In the rush to keep businesses up and running at a distance, it's vital that cybersecurity doesn't suffer as a result, so here are some key issues you should take into account.
The obligation to take appropriate technological and organisational measures to protect against the unlawful access to personal data remains. You should consider what that looks like with what is now likely to be a highly distributed IT network (large numbers of employees working from home) with a significant number of unknown risks (employee home network security – or lack of it).
Security researchers are already reporting very significant volumes of phishing emails trying to take advantage of the new environment (for example, attaching documents claiming to have updated guidance relating to COVID-19 which contain malware, or emails with links to updates or information on how to claim financial support). Clients should be reminding employees of the risks around phishing, and carrying out additional training if they have any concerns. Employees working in an environment in which they do not normally work also increases the risk of mistakes, and may make them more likely to fall for phishing emails.
Remember that IT security teams are also working remotely. In some cases that can create additional risk and difficulty in dealing with attacks. There is already an increase in activity by hackers trying to take advantage of the current situation. Consider whether you have sufficient internal capability, and if you are using outsourced InfoSec providers, can they provide their contracted level of support in the current environment?
Remind employees and consultants of relevant requirements in IT security and acceptable use policies, such as not forwarding work documents to personal email – there is an increased risk of this because, for example, it may be easier to print from personal email) – not printing documents unless essential etc. Working from home creates risks around confidentiality, as employees print documents which they may not be able to destroy as securely as they would in an office environment.
Employees should also be reminded that if they do click on phishing emails linked to coronavirus, they should contact the IT department immediately and follow their instructions. If an employee realises that they have clicked on a phishing link and then given away a password, they should change that password on all relevant logins and websites immediately.
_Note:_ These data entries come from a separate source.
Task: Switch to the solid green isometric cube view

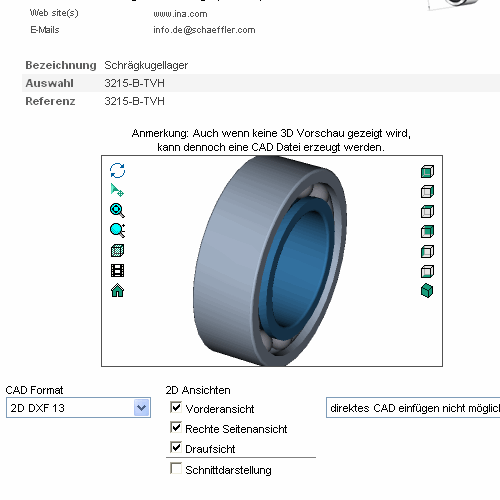Action: [427, 290]
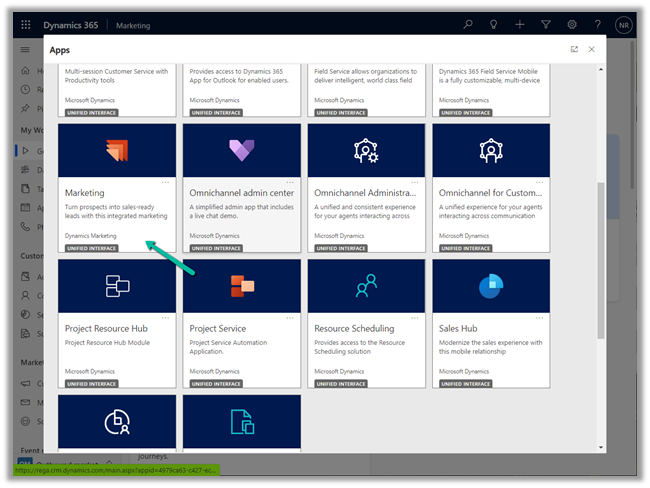Select the Project Service app tile

[241, 323]
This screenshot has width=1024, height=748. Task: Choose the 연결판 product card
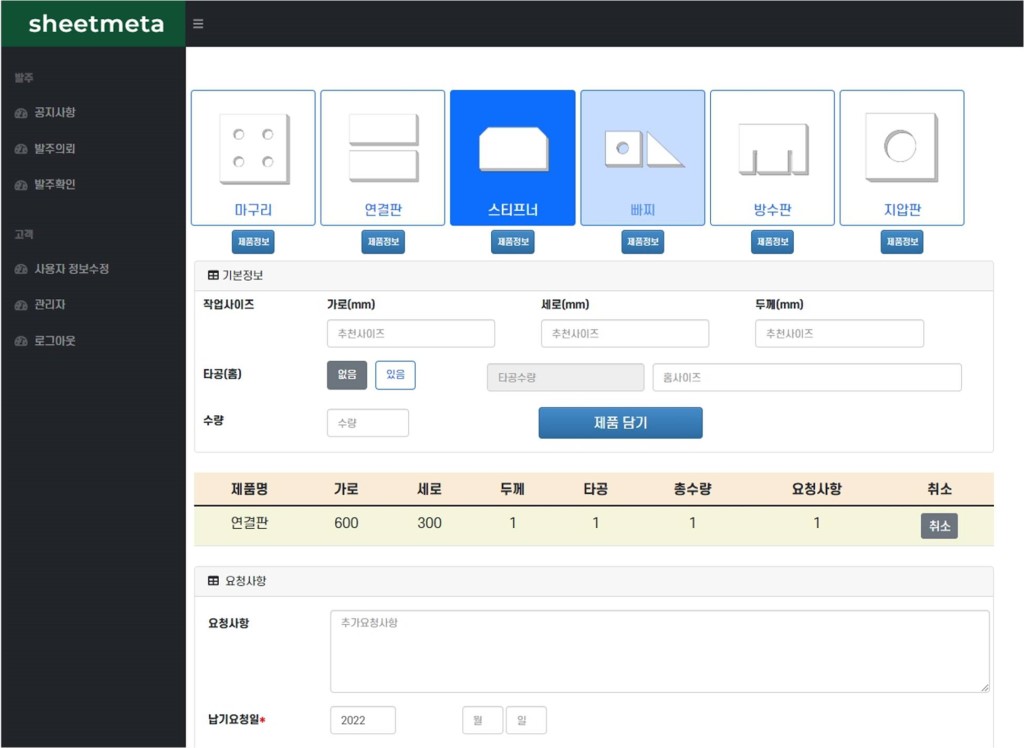coord(382,157)
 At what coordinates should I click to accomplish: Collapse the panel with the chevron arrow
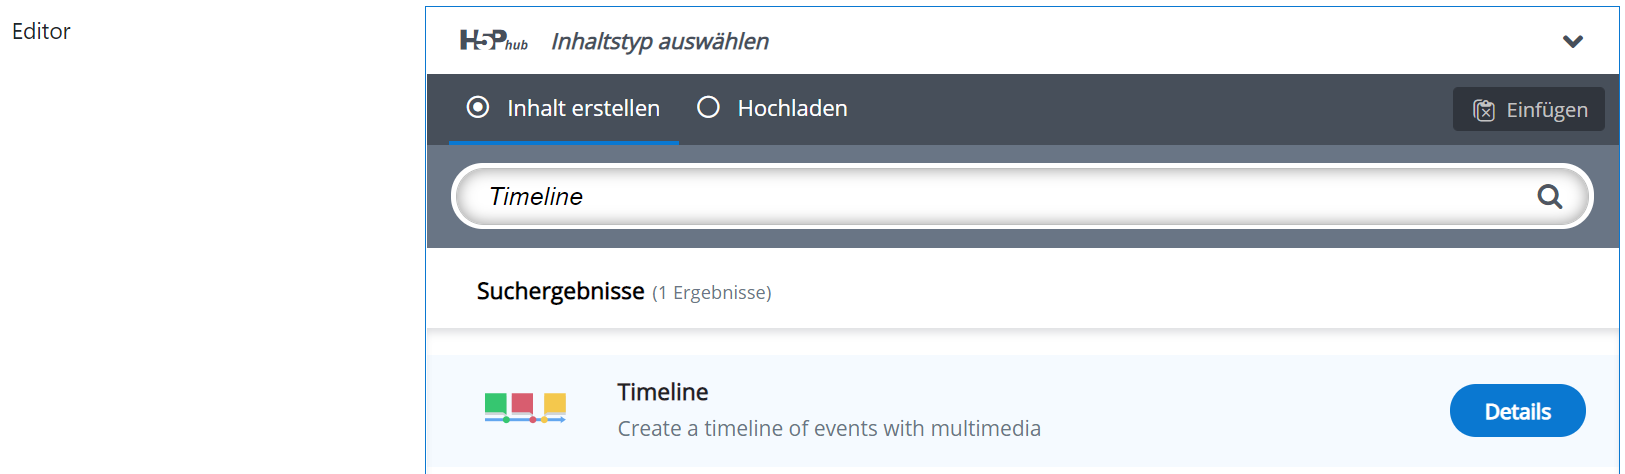tap(1572, 42)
Pushing out security patches (and similar) is more difficult with employees working entirely from home, so consider whether your patching mechanisms are still appropriate, and put in place additional steps and testing if you have concerns.
If you don't have IT and security policies which are adequate for working from home, or the information monitoring and risk management structures in place to identify and remediate risks created by the current situation, we can help draft or revise policies and procedures.
Employees may have insecure home Wi-Fi networks, or may connect on unsecured public Wi-Fi. While this will not be an issue if you have proper VPN arrangements in place, for some, it creates a significant risk; we have helped clients with a number of data breaches arising from senior employees connecting to unsecured networks. Home networks contain a number of potential compromise points which InfoSec function may not be able to manage/mitigate, so ensuring the security of connections to work systems from home is crucial.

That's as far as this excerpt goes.